▸ Dataset:
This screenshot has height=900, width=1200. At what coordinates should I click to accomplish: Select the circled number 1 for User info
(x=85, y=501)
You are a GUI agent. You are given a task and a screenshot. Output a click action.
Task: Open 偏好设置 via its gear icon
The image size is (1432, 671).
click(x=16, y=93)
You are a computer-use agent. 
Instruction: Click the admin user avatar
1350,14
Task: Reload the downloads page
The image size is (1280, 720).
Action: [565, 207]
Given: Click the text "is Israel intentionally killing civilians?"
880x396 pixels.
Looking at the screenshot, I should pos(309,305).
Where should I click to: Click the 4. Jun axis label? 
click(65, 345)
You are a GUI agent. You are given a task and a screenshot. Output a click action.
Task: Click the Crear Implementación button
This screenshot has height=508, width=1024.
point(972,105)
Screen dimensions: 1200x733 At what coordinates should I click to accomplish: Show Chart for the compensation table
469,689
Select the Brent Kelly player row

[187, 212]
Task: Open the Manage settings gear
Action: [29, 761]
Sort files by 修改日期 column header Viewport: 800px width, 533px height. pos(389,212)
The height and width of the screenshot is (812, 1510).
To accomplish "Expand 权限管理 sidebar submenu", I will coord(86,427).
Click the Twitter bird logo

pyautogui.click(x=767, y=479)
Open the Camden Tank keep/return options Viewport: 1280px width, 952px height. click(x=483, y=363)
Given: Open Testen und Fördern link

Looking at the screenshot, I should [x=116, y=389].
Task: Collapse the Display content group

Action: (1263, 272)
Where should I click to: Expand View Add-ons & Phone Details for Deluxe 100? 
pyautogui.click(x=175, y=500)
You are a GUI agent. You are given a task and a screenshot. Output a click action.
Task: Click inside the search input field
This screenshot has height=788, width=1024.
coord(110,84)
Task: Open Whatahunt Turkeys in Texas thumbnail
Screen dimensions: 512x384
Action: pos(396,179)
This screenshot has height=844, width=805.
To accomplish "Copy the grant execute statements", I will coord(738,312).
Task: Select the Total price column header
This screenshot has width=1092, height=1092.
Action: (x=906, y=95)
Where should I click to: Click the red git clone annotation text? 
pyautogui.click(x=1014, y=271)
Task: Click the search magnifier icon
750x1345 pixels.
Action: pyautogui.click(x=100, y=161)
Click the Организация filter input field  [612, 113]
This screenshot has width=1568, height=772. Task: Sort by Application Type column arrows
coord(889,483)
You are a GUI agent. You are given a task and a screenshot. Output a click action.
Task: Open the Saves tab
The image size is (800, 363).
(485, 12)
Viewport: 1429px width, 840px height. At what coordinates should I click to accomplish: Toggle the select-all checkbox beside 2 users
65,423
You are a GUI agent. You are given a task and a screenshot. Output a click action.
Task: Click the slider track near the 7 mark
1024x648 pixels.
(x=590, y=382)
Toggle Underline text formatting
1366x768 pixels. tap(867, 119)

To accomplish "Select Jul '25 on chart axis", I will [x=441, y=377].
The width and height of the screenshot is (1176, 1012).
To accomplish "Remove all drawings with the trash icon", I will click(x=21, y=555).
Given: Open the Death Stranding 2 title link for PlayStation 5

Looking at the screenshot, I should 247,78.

▸ Work instructions: Out of the listing above, reproduce exactly the lines from the one with "This screenshot has height=788, width=1024." up to and including the one with "The width and".

▸ Your solution:
This screenshot has height=788, width=1024.
coord(110,84)
Task: Open Whatahunt Turkeys in Texas thumbnail
Screen dimensions: 512x384
Action: pos(396,179)
This screenshot has height=844, width=805.
To accomplish "Copy the grant execute statements", I will coord(738,312).
Task: Select the Total price column header
This screenshot has width=1092, height=1092.
Action: (x=906, y=95)
Where should I click to: Click the red git clone annotation text? 
pyautogui.click(x=1014, y=271)
Task: Click the search magnifier icon
750x1345 pixels.
Action: pyautogui.click(x=100, y=161)
Click the Организация filter input field  [612, 113]
This screenshot has width=1568, height=772. Task: Sort by Application Type column arrows
coord(889,483)
You are a GUI agent. You are given a task and a screenshot. Output a click action.
Task: Open the Saves tab
The image size is (800, 363).
(485, 12)
Viewport: 1429px width, 840px height. At what coordinates should I click to accomplish: Toggle the select-all checkbox beside 2 users
65,423
You are a GUI agent. You are given a task and a screenshot. Output a click action.
Task: Click the slider track near the 7 mark
1024x648 pixels.
(x=590, y=382)
Toggle Underline text formatting
1366x768 pixels. tap(867, 119)

To accomplish "Select Jul '25 on chart axis", I will [x=441, y=377].
The width and height of the screenshot is (1176, 1012).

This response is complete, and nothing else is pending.